Your task is to transcribe, without alteration, the lines from the top of the material below through the line bearing "Given: Tick 开头加18位随机字符串 checkbox", inclusive.

::::::

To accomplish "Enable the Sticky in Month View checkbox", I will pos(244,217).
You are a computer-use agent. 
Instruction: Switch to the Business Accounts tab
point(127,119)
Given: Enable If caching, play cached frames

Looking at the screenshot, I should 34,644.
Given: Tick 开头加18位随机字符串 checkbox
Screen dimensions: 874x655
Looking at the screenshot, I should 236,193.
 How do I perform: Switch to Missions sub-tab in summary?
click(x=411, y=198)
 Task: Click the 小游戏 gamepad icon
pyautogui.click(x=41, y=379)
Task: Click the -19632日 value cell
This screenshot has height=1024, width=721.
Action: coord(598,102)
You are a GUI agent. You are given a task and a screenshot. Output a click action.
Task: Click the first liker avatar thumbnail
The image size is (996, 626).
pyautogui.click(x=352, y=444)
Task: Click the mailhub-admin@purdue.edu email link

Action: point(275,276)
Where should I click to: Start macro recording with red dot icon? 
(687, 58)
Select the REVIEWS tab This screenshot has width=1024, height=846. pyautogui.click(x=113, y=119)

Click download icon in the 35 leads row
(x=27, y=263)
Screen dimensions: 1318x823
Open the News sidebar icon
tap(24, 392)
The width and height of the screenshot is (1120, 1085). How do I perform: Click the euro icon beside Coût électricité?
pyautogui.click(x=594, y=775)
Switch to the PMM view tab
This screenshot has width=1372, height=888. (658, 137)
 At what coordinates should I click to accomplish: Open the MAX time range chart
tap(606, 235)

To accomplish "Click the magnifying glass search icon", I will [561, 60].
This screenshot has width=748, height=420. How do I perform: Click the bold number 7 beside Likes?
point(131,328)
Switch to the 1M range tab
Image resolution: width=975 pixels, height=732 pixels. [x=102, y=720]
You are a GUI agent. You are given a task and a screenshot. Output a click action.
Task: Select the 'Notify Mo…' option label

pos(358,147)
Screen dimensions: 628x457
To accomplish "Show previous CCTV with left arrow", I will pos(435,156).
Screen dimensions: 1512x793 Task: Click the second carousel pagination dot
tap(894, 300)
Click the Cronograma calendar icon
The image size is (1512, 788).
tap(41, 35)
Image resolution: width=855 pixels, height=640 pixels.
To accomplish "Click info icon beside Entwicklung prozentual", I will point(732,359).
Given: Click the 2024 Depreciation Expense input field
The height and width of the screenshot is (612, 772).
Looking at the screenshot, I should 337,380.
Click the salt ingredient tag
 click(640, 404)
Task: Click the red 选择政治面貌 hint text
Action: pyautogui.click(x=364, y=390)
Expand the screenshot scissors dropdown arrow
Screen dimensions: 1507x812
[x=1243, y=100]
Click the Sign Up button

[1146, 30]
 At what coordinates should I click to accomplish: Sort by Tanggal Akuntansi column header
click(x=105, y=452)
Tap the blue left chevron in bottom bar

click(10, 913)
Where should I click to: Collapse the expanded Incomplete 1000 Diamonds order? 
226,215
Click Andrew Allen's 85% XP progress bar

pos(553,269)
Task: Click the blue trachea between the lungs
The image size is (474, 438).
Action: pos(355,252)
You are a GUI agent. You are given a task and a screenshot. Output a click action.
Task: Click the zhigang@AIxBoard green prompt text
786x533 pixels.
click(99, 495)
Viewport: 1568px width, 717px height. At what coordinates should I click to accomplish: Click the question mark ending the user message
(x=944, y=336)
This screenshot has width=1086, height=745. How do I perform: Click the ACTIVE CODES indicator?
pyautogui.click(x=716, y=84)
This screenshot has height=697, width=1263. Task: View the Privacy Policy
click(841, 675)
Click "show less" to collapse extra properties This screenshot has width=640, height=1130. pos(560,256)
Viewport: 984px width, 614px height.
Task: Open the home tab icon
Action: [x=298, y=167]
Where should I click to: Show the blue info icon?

::::::

TASK OUTPUT
To accomplish "Enable the Sticky in Month View checkbox", I will pos(244,217).
You are a computer-use agent. 
Instruction: Switch to the Business Accounts tab
point(127,119)
Given: Enable If caching, play cached frames

Looking at the screenshot, I should 34,644.
Given: Tick 开头加18位随机字符串 checkbox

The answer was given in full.